Anyone with a taste for abstraction is going to find it hard not to gush at Brice Marden, Work of the 1990s: Paintings, Drawings, and Prints,
which has come to MAM from the Dallas Museum of Art via the Hirschorn in Washington D.C. The show includes a series of monochromal works based on stanzas of Chinese poetry, and subsequent paintings in which rounded colored lines snake through atmospheric fields.
These recent paintings want for nothing. Apart from their being flat-out beautiful, they marry Eastern and Western sensibilities in a completely convincing way. (Marden is a Grecophile as well as a Sinophile; Greek architecture informed his early work, and he maintains a summer home and studio on the island of Hydra.) They convey a profound spiritual presence reminiscent of Chinese landscape painting. His acknowledged debt to Jackson Pollock is essentially paid off here; he uses Pollock's famed all-over
compositional strategy with total success, putting it into the service of a luscious color sense and reductive aesthetic.

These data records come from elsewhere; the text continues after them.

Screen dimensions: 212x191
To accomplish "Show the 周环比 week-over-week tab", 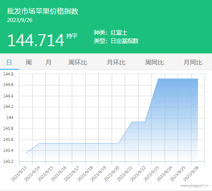I will point(78,62).
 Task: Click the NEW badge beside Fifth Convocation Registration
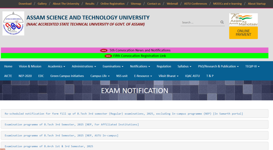[x=108, y=56]
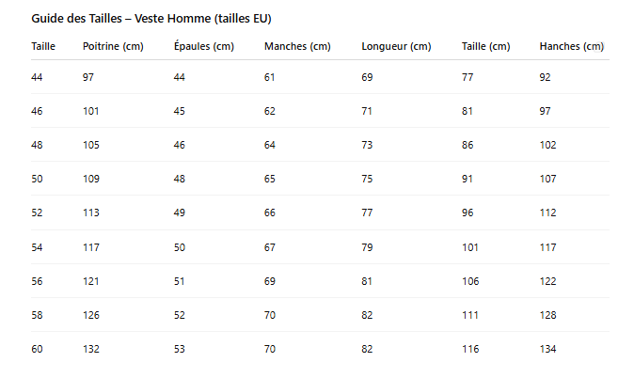Click shoulder value 48 in size 50 row

(180, 179)
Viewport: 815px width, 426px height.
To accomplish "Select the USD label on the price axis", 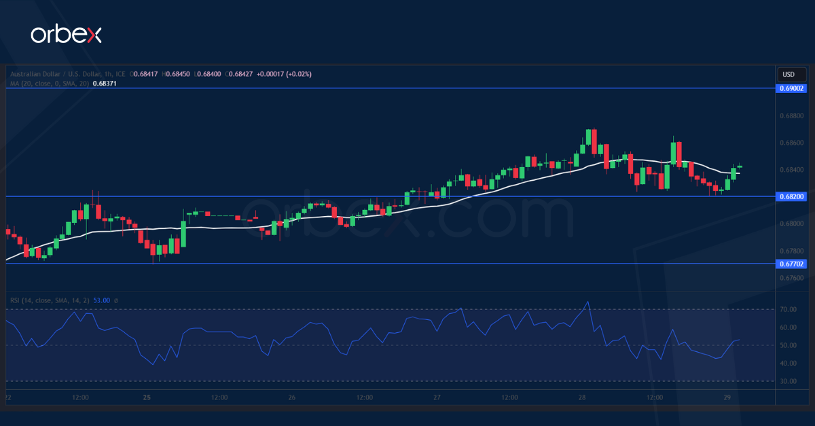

Pollock layered and layered; Marden scrapes and scrapes. Lines which seem to have been sunk under strata of translucent paint have usually been given that appearance by being seven-eighths removed. Even the foreground lines are abraded down to the canvas. Thick paint has long served as the bazooka of the abstract expressionist arsenal, and Marden's decision not to use it recalls Degas' praise of seamless flatness in a painting. The scraping reduces the intensity of the colors, and displays Marden's ability to deliver the master-stroke of the colorist: no one color is bitingly strong, but the whole painting seems filled with color. One of the brighter jewels in the treasure-heap is Chinese Dancing,
which is nine feet of glorious, luminous looping lines on an evocative field of foggy gray.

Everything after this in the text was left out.